周囲からなんで逃げるんだよという怒声が聞こえてくる。
明らかに周囲の観客は、発走前と違い興奮し始めている。
「これまで、後方からの追い込み戦術だった竜なのに、今日は逃げで行くみたいですね!」
「なんか狙いがあるんかもしれんばい!」
ロマンとラスコッドは、そう言い合っている。
三コーナーを回り曲線に入っても、まだ十二番の竜は先頭を疾駆している。
竜はそれまでどこか軽やかに走っていたのだが、曲線も中頃まで進むと徐々に胴を平行に前傾させ、踏み込みを力強くして駆け出した。

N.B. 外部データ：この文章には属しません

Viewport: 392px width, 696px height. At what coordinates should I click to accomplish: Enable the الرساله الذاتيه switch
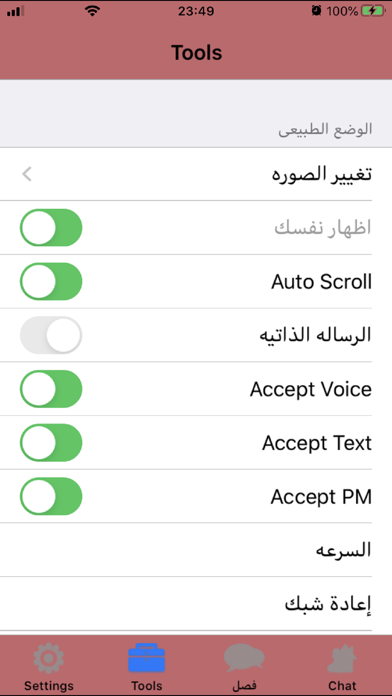pos(51,335)
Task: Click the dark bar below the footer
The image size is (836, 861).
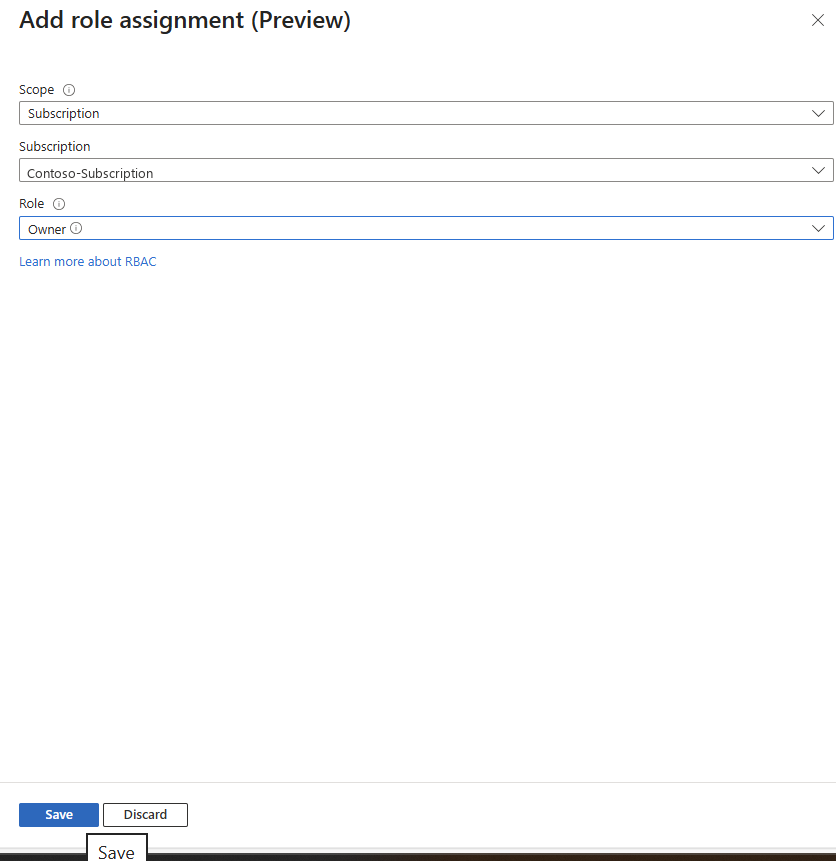Action: pyautogui.click(x=492, y=857)
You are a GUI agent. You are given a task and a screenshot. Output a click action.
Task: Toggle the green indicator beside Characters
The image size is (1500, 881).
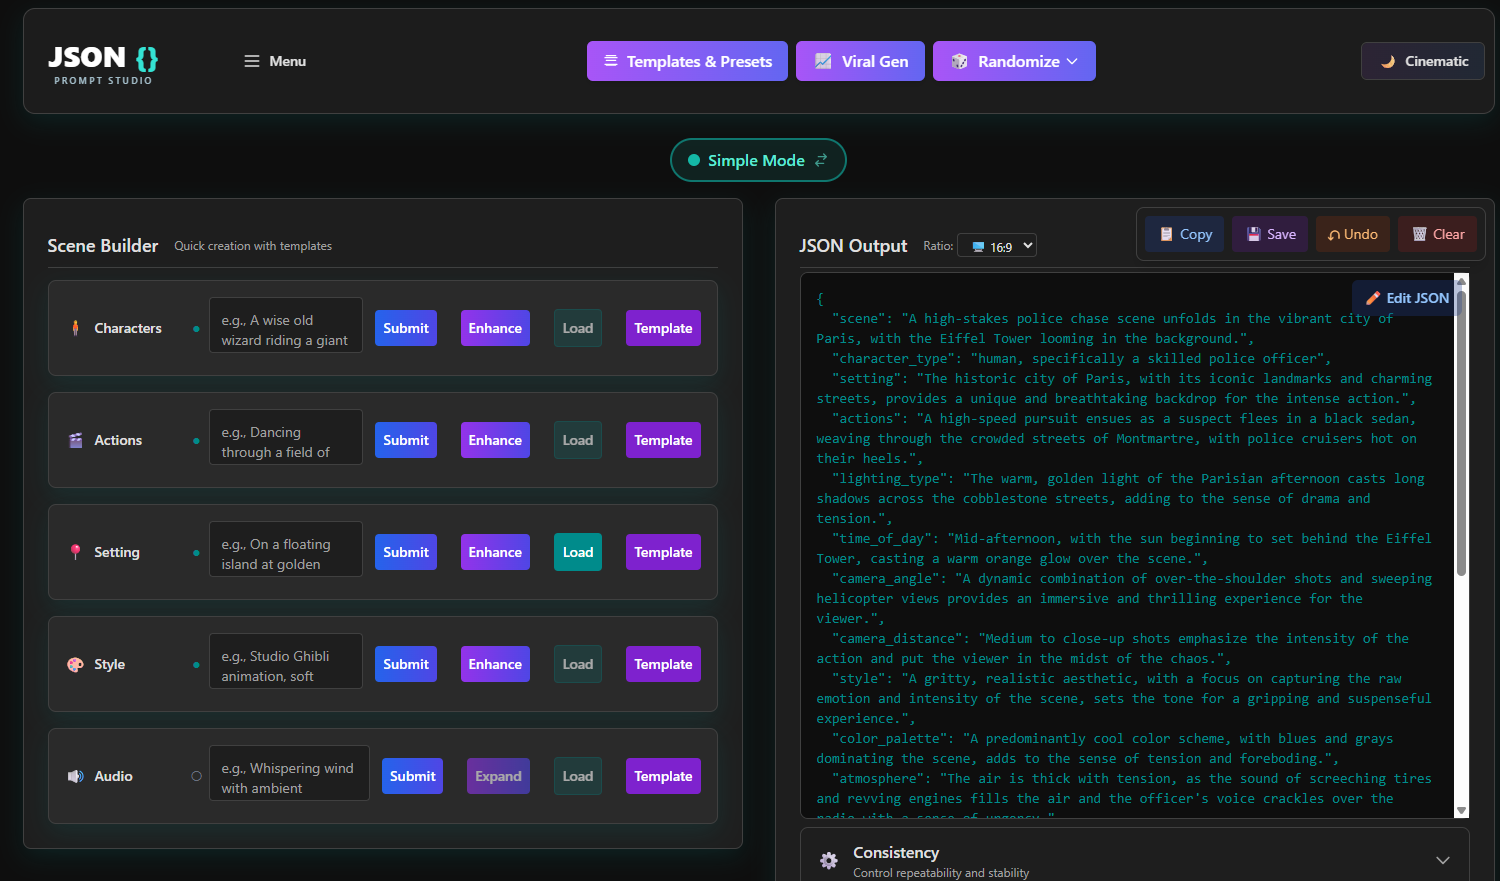pos(196,327)
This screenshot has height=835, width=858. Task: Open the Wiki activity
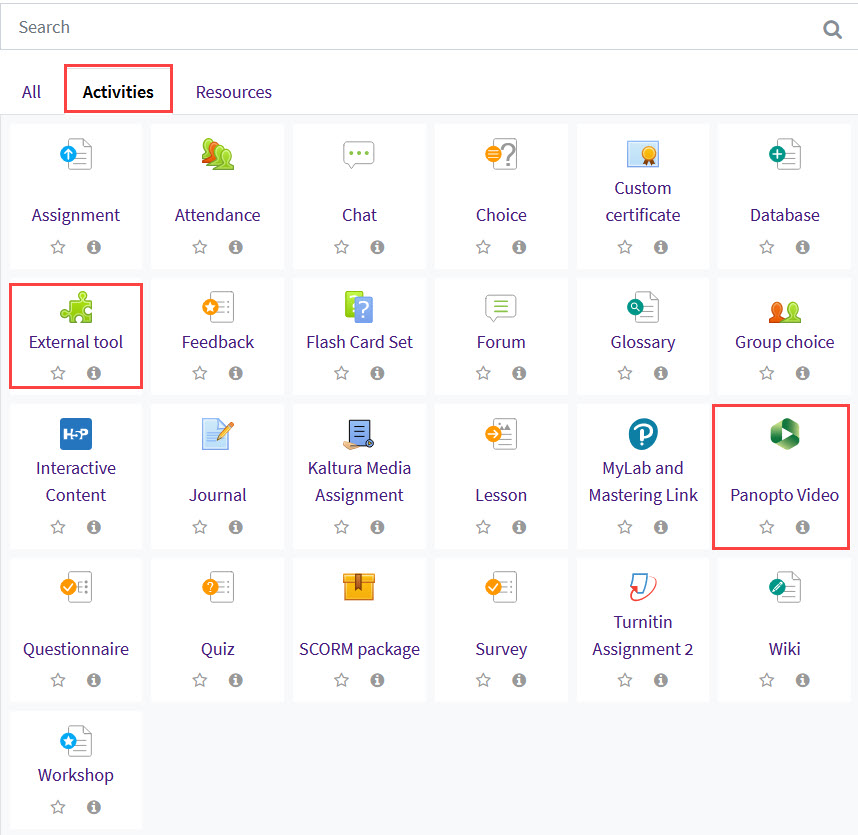[784, 587]
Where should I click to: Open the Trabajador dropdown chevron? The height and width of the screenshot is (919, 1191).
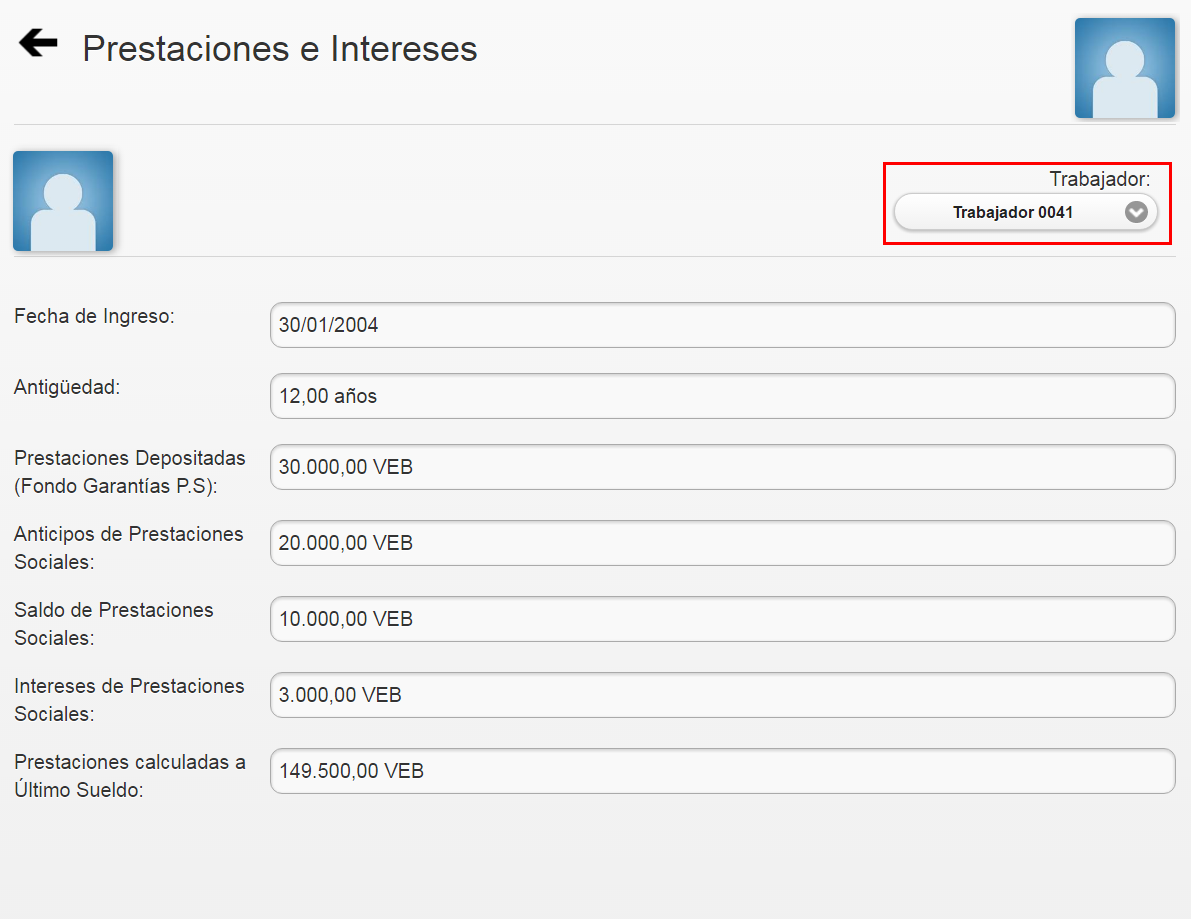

四コーナーを回ると、竜は胴を完全に地面に平行にして、両脚を回転させるように腿を高く上げて、まるで何から逃げるような感じで全速力で駆け出す。
観客も総立ちになり歓声はひと際大きいものになる。
ロマンとセルゲイは大興奮で、四コーナーからずっと叫びっぱなしである。
普段温厚なラスコッドまで大声で叫び出した。
「そのままだ!! そのまま!!!」
「逃げきれ! 根性見せろ!!!」
「行けぇ!!! 粘れぇ!!!」
正面直線の途中に急坂があるらしく、全竜がそこで一旦足を緩める。
大歓声が地面を伝って足の裏に響いてくる。
ゴール線の少し前で坂が終わり、そこから各竜の騎手が一斉に鞭を打つ。
十二番の竜に全竜が一斉に襲い掛かる。
内から三番、外から七番と十番。
三番と七番の竜が内と外から十二番の竜に並びかける。
そこがゴール線だった。
ゴール線には、内と外二人の係員が着順を観察している。
さらには競竜場の中央に監視塔という塔が立っており、そこが不正の監視もしている。
着順観察官は、すぐに着順を書いた紙を照らし合わせ、それを監視塔に報告する。
大きく差異が無ければ着順確定である。
微妙な差であれば同着となる。
人の目で見て判断している事なので、同着になることはそれなりに多い。
一着十二番、二着三番、同着七番、四着十番。
中央の巨大な掲示板に番号の札が掛けられたのだった。